== WHAT NEEDS TO BE DONE ==
Below are records; count the lines in them that hold "Task" and give only the count.

BEGIN GIVEN DATA

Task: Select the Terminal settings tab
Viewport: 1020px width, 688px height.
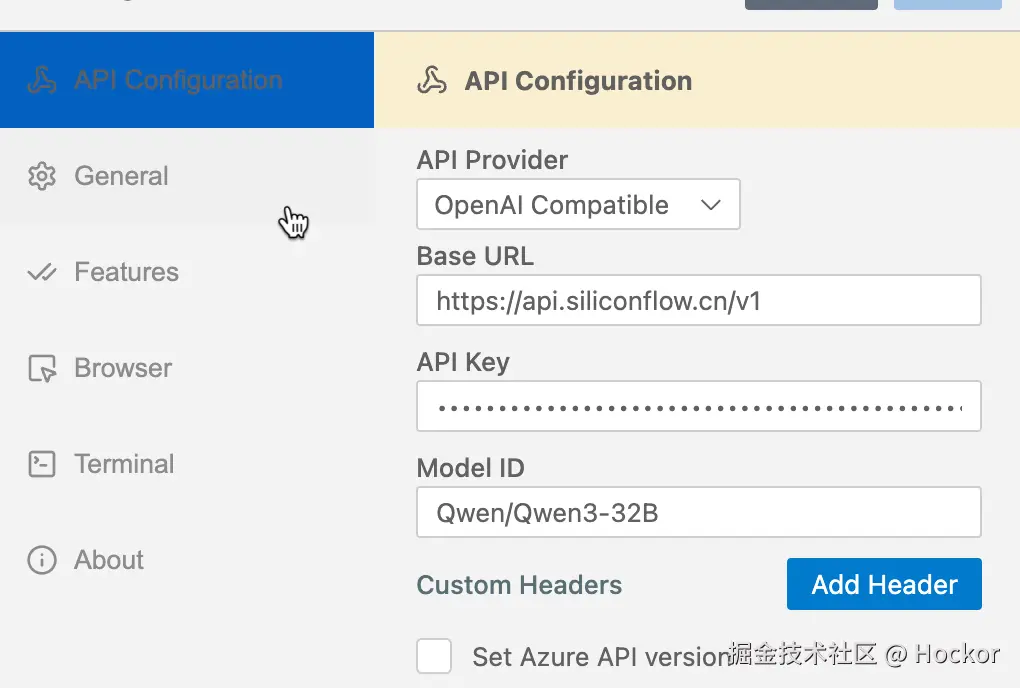Action: (124, 464)
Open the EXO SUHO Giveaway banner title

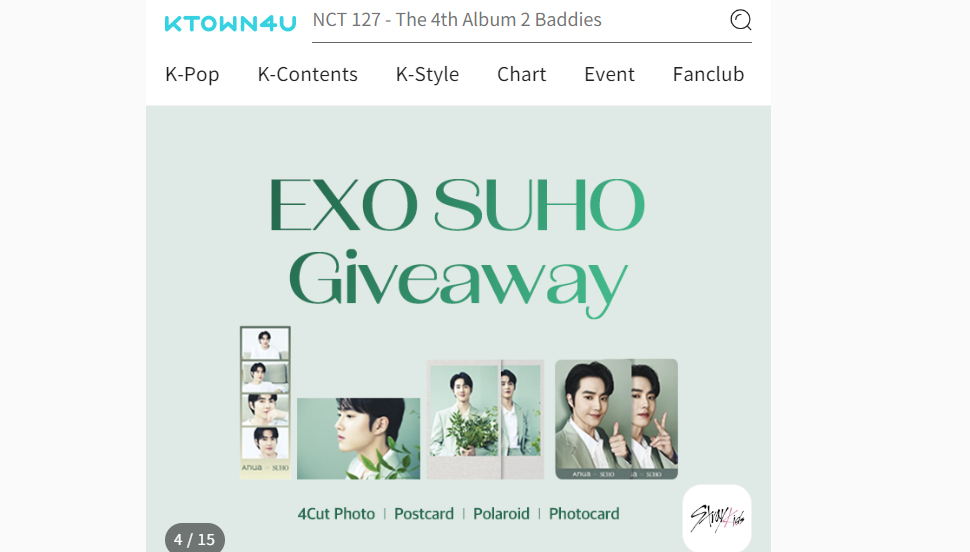coord(457,246)
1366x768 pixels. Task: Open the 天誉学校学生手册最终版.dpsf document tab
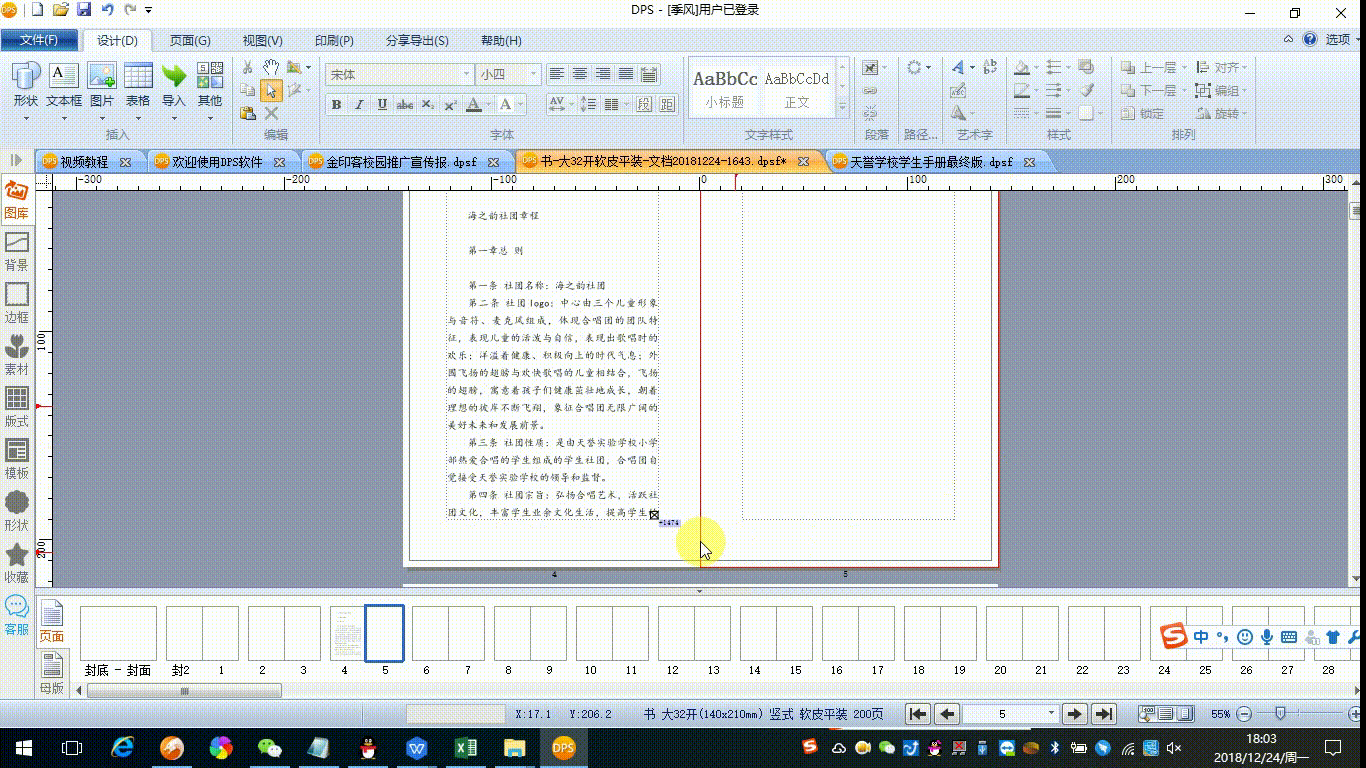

END GIVEN DATA

== EXERCISE SOLUTION ==
2